INSTRUCTIONS FOR THE TASK:
For this exercise, copy exactly every line from the one holding "This screenshot has height=509, width=648." through the end of the data, both included. Omit pictures.

[Dataset entries]

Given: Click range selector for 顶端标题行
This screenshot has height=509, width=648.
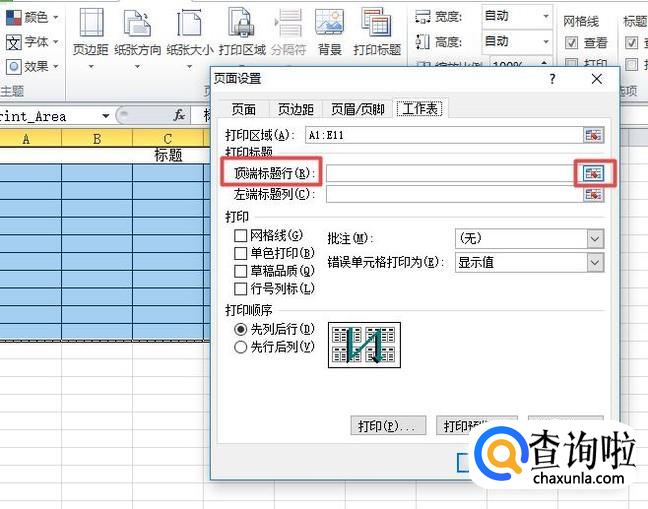Looking at the screenshot, I should (594, 173).
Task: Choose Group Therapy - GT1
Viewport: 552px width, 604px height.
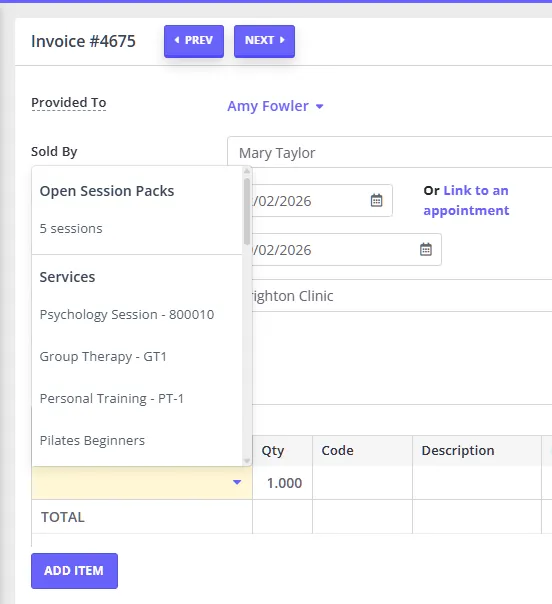Action: pyautogui.click(x=137, y=356)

SOLUTION TO THE PROBLEM:
This screenshot has height=509, width=648.
Looking at the screenshot, I should (594, 173).
Task: Choose Group Therapy - GT1
Viewport: 552px width, 604px height.
Action: pyautogui.click(x=137, y=356)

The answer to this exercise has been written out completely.